━━━ Text passage ━━━
Ridgeway Shopping Center is a 365411 sqft shopping center in Stamford, Connecticut, now classifying as a power center but when first opened in 1947, the first department store-anchored suburban shopping center in the Eastern United States.

Stamford designer and architect Alfons Bach planned the initial section of the center in 1946, which opened on March 26, 1947, with 110000 sqft of retail space on a 20000 sqft parcel. Initial tenants included W.J. Sloan Home Furnishings (October 1948), Pennsylvania Drug (May 1949), Deena's, The Lurie Company, Chizzini and a Slenderella Figure Salon.

In 1951, Bach added a three-story office tower and a Sears department store. A movie theater was added the same year. A six-story office building was added in 1956.

In 1958, in a third expansion of the center, Gimbel Bros. opened a branch of Saks-34th, which briefly formed a small four-store chain, positioned as an upper-middle-market, yet more value-conscious sibling of Saks Fifth Avenue. Its addition to the center made Ridgeway the largest retail center in Connecticut. By 1960, when the center was sold for $5 million, it had 367000 sqft of gross leasable area and parking for 1,000 cars.
━━━
**To be done:**
a. Output the Ridgeway Shopping Center passage word for word, from "Ridgeway Shopping Center" to "Eastern United States.".
b. Answer these questions from the Ridgeway Shopping Center passage:
(i) Who planned the initial section of the center?
(ii) In what year was a six-story office building added?
(iii) For how much was the center sold in 1960?
c. Name every initial tenant of the center listed in the Ridgeway Shopping Center passage.
The lines after this point have no connection to the Ridgeway Shopping Center passage.
━━━ Extracted records ━━━
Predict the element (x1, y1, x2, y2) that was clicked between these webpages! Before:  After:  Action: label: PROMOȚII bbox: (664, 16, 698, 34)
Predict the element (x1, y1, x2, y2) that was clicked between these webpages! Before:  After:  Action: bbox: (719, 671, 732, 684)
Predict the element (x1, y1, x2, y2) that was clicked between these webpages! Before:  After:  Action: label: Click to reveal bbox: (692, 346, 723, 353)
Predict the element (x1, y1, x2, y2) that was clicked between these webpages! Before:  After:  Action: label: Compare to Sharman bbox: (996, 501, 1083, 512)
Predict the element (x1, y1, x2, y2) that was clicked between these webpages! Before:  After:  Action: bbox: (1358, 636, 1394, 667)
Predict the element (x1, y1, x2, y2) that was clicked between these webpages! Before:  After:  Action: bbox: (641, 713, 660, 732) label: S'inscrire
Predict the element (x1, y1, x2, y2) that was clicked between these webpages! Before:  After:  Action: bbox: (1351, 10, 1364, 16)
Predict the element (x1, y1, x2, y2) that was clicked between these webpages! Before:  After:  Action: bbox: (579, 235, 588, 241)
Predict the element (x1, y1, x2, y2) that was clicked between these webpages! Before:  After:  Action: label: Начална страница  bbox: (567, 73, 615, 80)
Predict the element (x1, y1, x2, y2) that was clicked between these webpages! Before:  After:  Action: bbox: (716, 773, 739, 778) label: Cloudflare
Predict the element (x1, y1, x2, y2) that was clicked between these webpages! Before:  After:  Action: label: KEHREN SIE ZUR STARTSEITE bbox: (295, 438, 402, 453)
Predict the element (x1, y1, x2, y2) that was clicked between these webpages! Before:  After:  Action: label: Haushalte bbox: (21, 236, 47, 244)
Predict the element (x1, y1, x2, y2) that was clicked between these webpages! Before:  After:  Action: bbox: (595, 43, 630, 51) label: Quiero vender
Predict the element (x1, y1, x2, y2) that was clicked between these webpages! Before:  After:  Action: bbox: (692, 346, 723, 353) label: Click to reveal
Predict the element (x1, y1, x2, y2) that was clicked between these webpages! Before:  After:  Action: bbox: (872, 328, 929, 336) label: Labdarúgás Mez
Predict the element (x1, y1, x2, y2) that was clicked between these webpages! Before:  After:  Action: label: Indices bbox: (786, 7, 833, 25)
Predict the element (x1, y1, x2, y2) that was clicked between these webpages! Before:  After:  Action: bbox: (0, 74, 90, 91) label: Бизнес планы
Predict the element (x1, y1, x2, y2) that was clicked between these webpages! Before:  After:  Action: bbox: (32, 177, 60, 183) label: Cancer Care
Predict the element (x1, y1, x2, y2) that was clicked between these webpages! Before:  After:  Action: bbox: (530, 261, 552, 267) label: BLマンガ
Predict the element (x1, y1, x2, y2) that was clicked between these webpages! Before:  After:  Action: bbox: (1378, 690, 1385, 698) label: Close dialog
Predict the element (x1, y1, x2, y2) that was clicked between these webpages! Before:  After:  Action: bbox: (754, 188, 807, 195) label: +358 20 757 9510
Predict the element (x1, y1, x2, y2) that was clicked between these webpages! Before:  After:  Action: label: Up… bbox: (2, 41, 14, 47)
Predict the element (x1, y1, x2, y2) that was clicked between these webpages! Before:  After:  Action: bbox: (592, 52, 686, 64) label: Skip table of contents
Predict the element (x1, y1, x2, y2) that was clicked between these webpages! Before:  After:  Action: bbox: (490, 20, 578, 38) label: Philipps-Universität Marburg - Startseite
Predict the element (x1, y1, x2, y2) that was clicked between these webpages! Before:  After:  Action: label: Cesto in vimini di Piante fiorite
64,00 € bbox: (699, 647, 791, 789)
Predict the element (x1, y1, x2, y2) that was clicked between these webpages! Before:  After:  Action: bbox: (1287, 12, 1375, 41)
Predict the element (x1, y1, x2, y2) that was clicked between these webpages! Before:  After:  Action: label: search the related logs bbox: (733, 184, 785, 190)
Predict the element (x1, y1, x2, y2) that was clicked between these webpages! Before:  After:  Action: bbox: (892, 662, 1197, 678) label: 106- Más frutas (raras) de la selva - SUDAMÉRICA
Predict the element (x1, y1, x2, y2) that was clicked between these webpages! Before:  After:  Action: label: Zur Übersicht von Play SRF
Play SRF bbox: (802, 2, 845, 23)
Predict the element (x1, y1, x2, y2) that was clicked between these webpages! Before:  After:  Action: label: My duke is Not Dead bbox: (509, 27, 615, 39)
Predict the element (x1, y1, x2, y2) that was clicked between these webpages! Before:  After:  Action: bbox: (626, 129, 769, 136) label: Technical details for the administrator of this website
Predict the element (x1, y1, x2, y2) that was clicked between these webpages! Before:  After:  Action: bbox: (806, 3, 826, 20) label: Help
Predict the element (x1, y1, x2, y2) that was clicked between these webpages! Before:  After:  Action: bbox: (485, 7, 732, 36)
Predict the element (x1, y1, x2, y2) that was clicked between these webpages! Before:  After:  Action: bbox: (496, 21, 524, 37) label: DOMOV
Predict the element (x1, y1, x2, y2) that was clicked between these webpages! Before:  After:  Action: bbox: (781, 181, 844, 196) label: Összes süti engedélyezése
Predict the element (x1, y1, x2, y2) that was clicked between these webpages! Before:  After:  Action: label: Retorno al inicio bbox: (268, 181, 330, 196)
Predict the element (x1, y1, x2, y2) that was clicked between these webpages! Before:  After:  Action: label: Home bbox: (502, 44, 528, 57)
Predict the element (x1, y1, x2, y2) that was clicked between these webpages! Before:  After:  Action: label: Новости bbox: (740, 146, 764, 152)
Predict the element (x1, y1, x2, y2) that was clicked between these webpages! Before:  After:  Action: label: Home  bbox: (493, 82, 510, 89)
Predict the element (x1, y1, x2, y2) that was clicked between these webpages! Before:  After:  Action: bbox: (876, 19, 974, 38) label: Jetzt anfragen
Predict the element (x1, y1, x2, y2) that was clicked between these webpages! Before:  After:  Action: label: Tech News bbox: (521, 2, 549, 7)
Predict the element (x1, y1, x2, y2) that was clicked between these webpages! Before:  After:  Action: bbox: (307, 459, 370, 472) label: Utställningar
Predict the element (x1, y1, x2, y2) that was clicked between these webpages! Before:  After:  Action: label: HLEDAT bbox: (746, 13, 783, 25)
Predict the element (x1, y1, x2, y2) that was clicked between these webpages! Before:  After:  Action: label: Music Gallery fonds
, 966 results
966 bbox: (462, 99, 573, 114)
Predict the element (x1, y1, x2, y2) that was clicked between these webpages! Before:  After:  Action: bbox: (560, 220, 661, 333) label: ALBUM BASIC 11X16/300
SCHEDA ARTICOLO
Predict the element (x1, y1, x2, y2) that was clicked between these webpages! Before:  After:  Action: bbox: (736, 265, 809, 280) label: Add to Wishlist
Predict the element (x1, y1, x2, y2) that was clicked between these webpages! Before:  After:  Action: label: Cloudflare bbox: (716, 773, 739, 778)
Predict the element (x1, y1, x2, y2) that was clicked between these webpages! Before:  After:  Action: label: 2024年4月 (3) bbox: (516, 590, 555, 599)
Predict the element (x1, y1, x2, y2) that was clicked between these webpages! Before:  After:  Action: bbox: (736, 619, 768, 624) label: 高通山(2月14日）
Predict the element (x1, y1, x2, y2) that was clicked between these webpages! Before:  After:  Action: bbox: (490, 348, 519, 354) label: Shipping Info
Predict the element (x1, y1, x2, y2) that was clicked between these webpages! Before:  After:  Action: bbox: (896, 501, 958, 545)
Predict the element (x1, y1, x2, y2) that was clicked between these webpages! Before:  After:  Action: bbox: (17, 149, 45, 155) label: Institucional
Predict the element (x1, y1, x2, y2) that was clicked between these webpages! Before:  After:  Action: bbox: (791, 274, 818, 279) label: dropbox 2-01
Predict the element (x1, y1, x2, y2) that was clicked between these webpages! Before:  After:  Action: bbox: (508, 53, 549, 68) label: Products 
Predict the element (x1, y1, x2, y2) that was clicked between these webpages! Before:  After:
━━━
**Responses to the tasks:**
a.
Ridgeway Shopping Center is a 365411 sqft shopping center in Stamford, Connecticut, now classifying as a power center but when first opened in 1947, the first department store-anchored suburban shopping center in the Eastern United States.

b.
(i) Alfons Bach
(ii) 1956
(iii) $5 million

c. W.J. Sloan Home Furnishings, Pennsylvania Drug, Deena's, The Lurie Company, Chizzini, Slenderella Figure Salon